Courses for Fall 2011
FRN 164D/History 165D/Cul Anth 156D/English 171FD
Professors Laurent Dubois and Achille Mbembe
Recent events from the launching of a wave of democratic revolution in Tunisia, protests in France, and the controversy of the multi-racial French soccer team in the 2010 World Cup, have highlighted the many and complex legacies of the French empire in today’s world. In this course we will explore the 400-year history of French empire in the Americas, Africa, and Asia in order to understand the links between past and present. Our topics will include slavery and emancipation, colonial governance and anti-colonial history, citizenship and immigration, and the banlieue riots of 2005. Our readings will include novels and histories, essays and poems by figures ranging from Frantz Fanon and Aimé Cesaire to Albert Camus and Jean-Paul Sartre. We will also watch recent films, explore the cultural politics surrounding soccer in France, and analyze contemporary hip-hop music by MC Solaar, Assassin, and other musicians. The course is offered in both English and French, with a joint weekly lecture in English on Tuesdays and sections in either English or French on Thursdays. Students will participate in the “Global France” blog and write several short papers.
History of Haiti
HST 299S.02/ FRN 252S.02
Tuesdays 3:05-5:30 p.m.
This class, open to graduate students and advanced undergraduates from all disciplines, examines the history and culture of Haiti from the birth of the nation in 1804 to the challenges of post-earthquake reconstruction. We’ll examine the history of slavery and revolution, political conflict, foreign intervention – notably the U.S. occupation of 1915-1934 – and dictatorship and struggles for democracy in the late 20th century. But we will also confront and challenge reigning views of Haiti, exploring it’s moments of economic prosperity, it’s significant cultural and political impact, and the richness and complexity of its religious culture.
Readings will include history, anthropology, and literature, including work by writers Edwidge Danticat and Lyonel Trouillot.
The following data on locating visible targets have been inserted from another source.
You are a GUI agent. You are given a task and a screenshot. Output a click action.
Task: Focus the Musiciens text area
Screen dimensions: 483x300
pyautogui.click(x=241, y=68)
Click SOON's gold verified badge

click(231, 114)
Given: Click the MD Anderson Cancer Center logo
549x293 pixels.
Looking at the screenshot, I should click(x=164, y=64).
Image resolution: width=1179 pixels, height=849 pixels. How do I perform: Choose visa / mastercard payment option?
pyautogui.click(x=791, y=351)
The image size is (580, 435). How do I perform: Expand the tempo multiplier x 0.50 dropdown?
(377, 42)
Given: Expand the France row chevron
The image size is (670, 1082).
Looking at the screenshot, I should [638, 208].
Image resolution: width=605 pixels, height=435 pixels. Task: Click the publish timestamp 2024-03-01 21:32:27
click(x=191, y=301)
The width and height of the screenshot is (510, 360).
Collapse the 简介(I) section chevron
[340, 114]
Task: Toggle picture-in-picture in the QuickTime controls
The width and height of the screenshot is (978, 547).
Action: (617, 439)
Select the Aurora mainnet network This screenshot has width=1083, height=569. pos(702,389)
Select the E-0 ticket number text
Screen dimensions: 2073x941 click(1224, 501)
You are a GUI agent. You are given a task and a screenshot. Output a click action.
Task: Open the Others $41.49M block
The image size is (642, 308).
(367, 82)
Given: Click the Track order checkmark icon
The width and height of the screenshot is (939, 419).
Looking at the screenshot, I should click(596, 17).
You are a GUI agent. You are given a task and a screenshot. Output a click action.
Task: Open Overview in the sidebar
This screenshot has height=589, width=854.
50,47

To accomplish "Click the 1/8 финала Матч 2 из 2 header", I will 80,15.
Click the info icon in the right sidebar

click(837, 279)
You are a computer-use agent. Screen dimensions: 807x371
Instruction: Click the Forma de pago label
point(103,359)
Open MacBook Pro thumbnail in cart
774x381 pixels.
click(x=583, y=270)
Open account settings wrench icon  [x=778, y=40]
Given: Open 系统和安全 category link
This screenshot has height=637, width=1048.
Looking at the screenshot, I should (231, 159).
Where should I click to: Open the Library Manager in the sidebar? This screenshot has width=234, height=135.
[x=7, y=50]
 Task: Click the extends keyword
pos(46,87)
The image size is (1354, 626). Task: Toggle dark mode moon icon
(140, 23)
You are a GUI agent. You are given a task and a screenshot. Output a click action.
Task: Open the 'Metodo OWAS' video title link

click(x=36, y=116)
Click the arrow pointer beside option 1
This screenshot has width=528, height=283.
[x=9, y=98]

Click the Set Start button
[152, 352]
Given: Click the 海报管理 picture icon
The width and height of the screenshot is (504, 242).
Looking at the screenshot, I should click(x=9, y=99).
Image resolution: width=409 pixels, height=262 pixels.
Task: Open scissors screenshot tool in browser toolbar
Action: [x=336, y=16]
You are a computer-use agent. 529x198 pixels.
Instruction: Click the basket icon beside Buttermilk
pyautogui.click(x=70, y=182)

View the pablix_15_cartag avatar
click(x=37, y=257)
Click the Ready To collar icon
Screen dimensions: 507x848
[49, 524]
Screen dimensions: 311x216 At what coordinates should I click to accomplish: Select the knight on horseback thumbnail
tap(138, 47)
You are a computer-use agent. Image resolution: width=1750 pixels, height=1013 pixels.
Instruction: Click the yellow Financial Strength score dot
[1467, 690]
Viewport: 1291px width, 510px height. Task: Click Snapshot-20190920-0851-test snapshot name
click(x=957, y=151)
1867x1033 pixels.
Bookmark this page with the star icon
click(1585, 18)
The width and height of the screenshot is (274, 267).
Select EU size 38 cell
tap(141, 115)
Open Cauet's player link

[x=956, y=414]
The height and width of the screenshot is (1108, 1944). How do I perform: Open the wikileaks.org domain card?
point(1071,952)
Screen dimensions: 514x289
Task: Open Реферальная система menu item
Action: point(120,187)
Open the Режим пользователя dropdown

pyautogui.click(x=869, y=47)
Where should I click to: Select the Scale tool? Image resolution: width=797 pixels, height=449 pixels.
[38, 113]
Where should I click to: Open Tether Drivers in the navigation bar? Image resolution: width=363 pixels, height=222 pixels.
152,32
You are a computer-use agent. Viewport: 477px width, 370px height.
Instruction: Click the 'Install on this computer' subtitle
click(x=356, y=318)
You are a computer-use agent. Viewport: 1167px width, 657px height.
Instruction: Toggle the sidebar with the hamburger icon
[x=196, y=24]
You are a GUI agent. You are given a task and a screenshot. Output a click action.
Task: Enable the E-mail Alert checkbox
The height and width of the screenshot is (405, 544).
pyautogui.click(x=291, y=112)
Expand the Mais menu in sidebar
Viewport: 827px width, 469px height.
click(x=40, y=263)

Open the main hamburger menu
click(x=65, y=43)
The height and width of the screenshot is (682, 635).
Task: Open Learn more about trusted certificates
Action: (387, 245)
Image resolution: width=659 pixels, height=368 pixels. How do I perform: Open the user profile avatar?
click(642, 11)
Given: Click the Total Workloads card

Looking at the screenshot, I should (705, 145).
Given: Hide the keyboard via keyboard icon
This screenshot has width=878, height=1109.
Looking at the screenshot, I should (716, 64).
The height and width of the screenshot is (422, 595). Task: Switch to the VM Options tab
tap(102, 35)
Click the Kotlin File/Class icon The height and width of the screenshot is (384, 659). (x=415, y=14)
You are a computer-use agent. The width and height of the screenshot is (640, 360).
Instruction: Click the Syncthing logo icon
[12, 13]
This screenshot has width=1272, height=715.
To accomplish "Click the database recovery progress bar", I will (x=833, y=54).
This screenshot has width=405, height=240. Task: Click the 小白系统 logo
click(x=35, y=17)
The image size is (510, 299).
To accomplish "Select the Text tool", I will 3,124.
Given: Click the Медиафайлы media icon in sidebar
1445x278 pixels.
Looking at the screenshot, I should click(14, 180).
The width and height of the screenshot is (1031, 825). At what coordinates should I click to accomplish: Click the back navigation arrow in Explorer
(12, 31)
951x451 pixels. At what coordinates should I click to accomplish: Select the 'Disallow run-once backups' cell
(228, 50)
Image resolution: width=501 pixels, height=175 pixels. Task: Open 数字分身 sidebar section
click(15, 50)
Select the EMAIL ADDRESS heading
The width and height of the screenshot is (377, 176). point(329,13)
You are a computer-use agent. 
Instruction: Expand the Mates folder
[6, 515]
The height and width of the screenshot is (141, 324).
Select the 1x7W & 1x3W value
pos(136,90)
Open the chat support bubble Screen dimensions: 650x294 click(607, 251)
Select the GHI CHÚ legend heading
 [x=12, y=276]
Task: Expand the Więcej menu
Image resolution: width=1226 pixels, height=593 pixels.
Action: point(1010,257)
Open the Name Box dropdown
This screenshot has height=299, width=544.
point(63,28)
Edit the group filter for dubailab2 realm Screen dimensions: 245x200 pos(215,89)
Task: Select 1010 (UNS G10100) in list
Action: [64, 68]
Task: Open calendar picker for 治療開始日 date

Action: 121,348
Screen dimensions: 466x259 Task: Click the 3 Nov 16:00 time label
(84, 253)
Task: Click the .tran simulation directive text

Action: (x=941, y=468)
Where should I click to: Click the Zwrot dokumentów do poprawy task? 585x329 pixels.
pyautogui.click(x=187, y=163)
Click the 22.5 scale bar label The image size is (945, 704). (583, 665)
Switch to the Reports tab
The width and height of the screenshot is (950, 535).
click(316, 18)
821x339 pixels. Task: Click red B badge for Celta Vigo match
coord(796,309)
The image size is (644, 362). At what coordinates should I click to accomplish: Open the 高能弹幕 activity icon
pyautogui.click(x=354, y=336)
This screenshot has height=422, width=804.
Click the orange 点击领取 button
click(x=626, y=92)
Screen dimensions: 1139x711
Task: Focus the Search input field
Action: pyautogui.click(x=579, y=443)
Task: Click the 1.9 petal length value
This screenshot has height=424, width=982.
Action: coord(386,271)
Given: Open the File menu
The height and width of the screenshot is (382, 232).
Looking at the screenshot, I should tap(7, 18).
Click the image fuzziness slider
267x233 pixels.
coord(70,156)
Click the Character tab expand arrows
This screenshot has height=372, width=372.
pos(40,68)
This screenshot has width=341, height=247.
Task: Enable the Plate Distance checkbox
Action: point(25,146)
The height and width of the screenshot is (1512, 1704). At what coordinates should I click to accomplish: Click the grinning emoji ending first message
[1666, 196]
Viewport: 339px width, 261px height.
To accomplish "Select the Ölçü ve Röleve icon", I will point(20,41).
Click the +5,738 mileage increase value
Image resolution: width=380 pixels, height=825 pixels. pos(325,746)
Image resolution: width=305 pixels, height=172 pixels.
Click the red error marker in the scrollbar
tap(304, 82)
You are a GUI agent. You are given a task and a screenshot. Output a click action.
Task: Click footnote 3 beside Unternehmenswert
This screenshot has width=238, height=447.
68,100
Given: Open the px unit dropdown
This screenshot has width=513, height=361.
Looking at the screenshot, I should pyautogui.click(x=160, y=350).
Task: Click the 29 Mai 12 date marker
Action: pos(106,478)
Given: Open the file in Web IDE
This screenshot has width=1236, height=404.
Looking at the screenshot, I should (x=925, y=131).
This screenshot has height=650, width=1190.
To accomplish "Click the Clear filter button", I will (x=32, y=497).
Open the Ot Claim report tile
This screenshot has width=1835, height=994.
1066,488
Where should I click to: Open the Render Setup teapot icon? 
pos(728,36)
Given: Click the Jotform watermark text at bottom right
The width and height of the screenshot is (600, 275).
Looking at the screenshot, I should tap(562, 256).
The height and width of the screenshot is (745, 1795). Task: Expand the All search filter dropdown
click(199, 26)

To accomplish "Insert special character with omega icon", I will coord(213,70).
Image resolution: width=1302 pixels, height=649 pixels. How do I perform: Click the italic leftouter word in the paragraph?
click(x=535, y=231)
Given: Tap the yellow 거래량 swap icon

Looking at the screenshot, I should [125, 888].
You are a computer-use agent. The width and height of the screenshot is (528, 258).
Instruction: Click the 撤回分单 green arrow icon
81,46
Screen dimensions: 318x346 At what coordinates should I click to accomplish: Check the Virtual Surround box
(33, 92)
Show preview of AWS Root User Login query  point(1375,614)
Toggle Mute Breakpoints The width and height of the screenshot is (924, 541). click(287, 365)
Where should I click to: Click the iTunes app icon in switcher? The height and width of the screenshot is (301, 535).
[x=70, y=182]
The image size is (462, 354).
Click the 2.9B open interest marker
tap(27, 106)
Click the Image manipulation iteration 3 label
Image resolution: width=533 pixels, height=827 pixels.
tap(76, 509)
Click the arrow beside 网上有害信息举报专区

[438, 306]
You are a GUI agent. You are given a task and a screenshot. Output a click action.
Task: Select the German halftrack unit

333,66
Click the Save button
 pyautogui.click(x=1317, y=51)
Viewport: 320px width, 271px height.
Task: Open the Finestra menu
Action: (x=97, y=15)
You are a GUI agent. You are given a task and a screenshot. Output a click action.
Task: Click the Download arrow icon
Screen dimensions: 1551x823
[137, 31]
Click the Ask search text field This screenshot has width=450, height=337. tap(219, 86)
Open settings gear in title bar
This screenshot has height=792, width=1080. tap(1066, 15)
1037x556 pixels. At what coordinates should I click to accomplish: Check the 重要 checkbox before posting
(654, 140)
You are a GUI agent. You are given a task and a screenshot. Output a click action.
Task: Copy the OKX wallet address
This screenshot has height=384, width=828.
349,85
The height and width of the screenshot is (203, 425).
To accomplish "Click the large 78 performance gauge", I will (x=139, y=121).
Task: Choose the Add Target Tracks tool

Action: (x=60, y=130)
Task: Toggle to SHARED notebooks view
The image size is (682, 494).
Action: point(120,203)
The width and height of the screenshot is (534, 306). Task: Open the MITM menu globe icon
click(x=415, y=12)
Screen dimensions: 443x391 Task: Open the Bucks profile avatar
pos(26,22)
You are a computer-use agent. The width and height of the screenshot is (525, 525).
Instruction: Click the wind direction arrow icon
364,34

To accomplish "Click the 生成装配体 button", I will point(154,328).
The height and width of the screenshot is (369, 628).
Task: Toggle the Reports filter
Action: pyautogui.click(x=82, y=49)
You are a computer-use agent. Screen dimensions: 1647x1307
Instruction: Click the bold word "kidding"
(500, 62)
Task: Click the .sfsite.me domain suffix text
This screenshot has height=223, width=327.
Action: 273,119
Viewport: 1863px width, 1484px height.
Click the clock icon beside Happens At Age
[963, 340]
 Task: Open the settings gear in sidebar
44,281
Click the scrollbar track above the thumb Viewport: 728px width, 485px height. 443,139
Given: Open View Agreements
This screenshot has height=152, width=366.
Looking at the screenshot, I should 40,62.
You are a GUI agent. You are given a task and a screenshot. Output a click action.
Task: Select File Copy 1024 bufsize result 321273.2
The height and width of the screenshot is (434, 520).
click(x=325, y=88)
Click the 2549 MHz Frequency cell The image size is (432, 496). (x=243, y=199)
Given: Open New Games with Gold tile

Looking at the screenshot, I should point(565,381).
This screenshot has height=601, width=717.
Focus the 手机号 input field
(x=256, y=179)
Students will have the opportunity to become co-editors of a book called The Haiti Reader (being prepared for publication by Duke University Press) which will present a range of short readings from and about the country. Discussions and the core readings will be in English, but students will be invited to work across languages as well: students enrolling through FRN 252S will work with French-language materials and work on translations from French to English, and those with knowledge of Spanish or Haitian Creole will have the opportunity to work in those languages as well. We will meet in the Haiti Laboratory at the Franklin Humanities Center and take advantage of lab resources and activities, including connections to the Program in Global Health and the Law School.